▶ EXERCISE OBJECTIVE
Copy all of the data below exactly as it is given.

▶ SUPPLIED INFORMATION
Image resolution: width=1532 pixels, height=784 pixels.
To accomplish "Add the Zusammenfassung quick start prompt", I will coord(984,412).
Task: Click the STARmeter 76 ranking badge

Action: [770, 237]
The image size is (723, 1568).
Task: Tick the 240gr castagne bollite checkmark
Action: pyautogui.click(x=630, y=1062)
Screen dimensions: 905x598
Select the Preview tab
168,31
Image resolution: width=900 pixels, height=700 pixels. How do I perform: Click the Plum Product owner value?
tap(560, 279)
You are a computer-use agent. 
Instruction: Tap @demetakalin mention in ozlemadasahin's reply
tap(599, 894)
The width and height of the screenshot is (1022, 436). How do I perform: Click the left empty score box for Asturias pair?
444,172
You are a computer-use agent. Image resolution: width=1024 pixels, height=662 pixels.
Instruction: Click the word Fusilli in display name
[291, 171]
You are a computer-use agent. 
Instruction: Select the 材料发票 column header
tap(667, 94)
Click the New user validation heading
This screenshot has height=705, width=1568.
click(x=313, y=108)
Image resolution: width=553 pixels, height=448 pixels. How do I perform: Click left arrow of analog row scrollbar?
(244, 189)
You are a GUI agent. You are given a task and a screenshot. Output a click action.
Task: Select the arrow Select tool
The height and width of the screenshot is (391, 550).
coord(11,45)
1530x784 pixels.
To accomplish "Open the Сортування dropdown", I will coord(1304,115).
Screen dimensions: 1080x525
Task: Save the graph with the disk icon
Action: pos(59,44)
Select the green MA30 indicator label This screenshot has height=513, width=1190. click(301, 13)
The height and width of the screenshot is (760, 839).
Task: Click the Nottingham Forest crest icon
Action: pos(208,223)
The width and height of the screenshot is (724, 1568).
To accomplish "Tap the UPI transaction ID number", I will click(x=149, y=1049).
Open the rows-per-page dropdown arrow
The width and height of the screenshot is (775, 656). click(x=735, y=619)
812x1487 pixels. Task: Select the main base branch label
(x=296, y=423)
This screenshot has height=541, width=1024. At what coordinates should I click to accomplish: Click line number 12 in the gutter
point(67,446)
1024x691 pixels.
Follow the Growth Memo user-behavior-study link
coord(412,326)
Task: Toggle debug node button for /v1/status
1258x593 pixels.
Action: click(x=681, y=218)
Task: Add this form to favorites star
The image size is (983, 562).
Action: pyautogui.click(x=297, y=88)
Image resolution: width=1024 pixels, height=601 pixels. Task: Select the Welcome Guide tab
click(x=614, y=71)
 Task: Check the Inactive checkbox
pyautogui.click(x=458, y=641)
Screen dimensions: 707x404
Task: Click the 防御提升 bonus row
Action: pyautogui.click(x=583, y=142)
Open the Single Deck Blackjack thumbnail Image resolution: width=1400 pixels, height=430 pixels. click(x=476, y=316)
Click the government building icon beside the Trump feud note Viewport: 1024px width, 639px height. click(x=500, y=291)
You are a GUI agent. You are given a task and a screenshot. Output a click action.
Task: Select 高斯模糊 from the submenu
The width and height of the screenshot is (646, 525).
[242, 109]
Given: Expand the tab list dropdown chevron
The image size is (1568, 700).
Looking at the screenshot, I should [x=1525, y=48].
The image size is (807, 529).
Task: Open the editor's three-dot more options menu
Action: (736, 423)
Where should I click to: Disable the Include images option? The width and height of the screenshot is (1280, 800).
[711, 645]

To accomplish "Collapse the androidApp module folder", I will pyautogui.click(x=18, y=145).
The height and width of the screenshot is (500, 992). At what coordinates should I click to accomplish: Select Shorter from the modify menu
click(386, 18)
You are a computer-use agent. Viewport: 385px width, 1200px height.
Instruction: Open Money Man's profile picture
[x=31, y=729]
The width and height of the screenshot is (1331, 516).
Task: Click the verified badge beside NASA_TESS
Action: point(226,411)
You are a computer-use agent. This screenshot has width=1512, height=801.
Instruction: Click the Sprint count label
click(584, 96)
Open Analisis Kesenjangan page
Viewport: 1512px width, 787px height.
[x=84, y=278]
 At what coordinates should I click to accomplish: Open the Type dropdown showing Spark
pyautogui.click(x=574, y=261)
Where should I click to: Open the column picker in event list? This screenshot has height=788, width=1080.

▶ TASK ANSWER
Image resolution: width=1532 pixels, height=784 pixels.
To accomplish "Add the Zusammenfassung quick start prompt", I will coord(984,412).
Task: Click the STARmeter 76 ranking badge

Action: [770, 237]
The image size is (723, 1568).
Task: Tick the 240gr castagne bollite checkmark
Action: pyautogui.click(x=630, y=1062)
Screen dimensions: 905x598
Select the Preview tab
168,31
Image resolution: width=900 pixels, height=700 pixels. How do I perform: Click the Plum Product owner value?
tap(560, 279)
You are a computer-use agent. 
Instruction: Tap @demetakalin mention in ozlemadasahin's reply
tap(599, 894)
The width and height of the screenshot is (1022, 436). How do I perform: Click the left empty score box for Asturias pair?
444,172
You are a computer-use agent. Image resolution: width=1024 pixels, height=662 pixels.
Instruction: Click the word Fusilli in display name
[291, 171]
You are a computer-use agent. 
Instruction: Select the 材料发票 column header
tap(667, 94)
Click the New user validation heading
This screenshot has height=705, width=1568.
click(x=313, y=108)
Image resolution: width=553 pixels, height=448 pixels. How do I perform: Click left arrow of analog row scrollbar?
(244, 189)
You are a GUI agent. You are given a task and a screenshot. Output a click action.
Task: Select the arrow Select tool
The height and width of the screenshot is (391, 550).
coord(11,45)
1530x784 pixels.
To accomplish "Open the Сортування dropdown", I will coord(1304,115).
Screen dimensions: 1080x525
Task: Save the graph with the disk icon
Action: pos(59,44)
Select the green MA30 indicator label This screenshot has height=513, width=1190. click(301, 13)
The height and width of the screenshot is (760, 839).
Task: Click the Nottingham Forest crest icon
Action: pos(208,223)
The width and height of the screenshot is (724, 1568).
To accomplish "Tap the UPI transaction ID number", I will click(x=149, y=1049).
Open the rows-per-page dropdown arrow
The width and height of the screenshot is (775, 656). click(x=735, y=619)
812x1487 pixels. Task: Select the main base branch label
(x=296, y=423)
This screenshot has height=541, width=1024. At what coordinates should I click to accomplish: Click line number 12 in the gutter
point(67,446)
1024x691 pixels.
Follow the Growth Memo user-behavior-study link
coord(412,326)
Task: Toggle debug node button for /v1/status
1258x593 pixels.
Action: click(x=681, y=218)
Task: Add this form to favorites star
The image size is (983, 562).
Action: pyautogui.click(x=297, y=88)
Image resolution: width=1024 pixels, height=601 pixels. Task: Select the Welcome Guide tab
click(x=614, y=71)
 Task: Check the Inactive checkbox
pyautogui.click(x=458, y=641)
Screen dimensions: 707x404
Task: Click the 防御提升 bonus row
Action: pyautogui.click(x=583, y=142)
Open the Single Deck Blackjack thumbnail Image resolution: width=1400 pixels, height=430 pixels. click(x=476, y=316)
Click the government building icon beside the Trump feud note Viewport: 1024px width, 639px height. click(x=500, y=291)
You are a GUI agent. You are given a task and a screenshot. Output a click action.
Task: Select 高斯模糊 from the submenu
The width and height of the screenshot is (646, 525).
[242, 109]
Given: Expand the tab list dropdown chevron
The image size is (1568, 700).
Looking at the screenshot, I should [x=1525, y=48].
The image size is (807, 529).
Task: Open the editor's three-dot more options menu
Action: (736, 423)
Where should I click to: Disable the Include images option? The width and height of the screenshot is (1280, 800).
[711, 645]

To accomplish "Collapse the androidApp module folder", I will pyautogui.click(x=18, y=145).
The height and width of the screenshot is (500, 992). At what coordinates should I click to accomplish: Select Shorter from the modify menu
click(386, 18)
You are a computer-use agent. Viewport: 385px width, 1200px height.
Instruction: Open Money Man's profile picture
[x=31, y=729]
The width and height of the screenshot is (1331, 516).
Task: Click the verified badge beside NASA_TESS
Action: point(226,411)
You are a computer-use agent. This screenshot has width=1512, height=801.
Instruction: Click the Sprint count label
click(584, 96)
Open Analisis Kesenjangan page
Viewport: 1512px width, 787px height.
[x=84, y=278]
 At what coordinates should I click to accomplish: Open the Type dropdown showing Spark
pyautogui.click(x=574, y=261)
Where should I click to: Open the column picker in event list? This screenshot has height=788, width=1080.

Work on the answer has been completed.